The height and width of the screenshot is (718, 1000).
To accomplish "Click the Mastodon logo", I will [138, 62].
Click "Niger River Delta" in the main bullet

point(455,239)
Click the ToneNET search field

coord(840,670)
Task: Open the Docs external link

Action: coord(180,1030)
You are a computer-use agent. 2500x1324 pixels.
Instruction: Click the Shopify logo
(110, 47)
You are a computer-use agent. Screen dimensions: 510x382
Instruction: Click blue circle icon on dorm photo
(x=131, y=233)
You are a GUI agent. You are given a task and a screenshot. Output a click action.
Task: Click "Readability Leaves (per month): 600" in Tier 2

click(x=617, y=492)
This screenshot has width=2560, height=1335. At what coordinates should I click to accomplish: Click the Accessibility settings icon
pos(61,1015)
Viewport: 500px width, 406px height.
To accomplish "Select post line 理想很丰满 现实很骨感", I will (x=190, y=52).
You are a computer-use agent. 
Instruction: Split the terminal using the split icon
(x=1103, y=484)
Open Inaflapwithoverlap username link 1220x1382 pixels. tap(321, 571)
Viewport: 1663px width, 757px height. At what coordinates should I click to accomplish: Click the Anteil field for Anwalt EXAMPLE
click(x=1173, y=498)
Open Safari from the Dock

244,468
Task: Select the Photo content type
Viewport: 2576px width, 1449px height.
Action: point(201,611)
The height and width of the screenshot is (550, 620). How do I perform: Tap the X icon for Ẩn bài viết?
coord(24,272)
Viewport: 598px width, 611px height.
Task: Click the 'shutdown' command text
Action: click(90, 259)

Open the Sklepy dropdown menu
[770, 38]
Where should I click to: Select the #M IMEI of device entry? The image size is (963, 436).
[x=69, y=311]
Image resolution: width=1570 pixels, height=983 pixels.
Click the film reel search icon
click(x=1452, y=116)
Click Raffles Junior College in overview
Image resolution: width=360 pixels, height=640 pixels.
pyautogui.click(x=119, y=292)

__Work to do__:
Please extract every line in the records above that contains the string "coordinates" and copy each one in full.

__Task answer__:
This screenshot has width=2560, height=1335. At what coordinates should I click to accomplish: Click the Accessibility settings icon
Viewport: 1663px width, 757px height. At what coordinates should I click to accomplish: Click the Anteil field for Anwalt EXAMPLE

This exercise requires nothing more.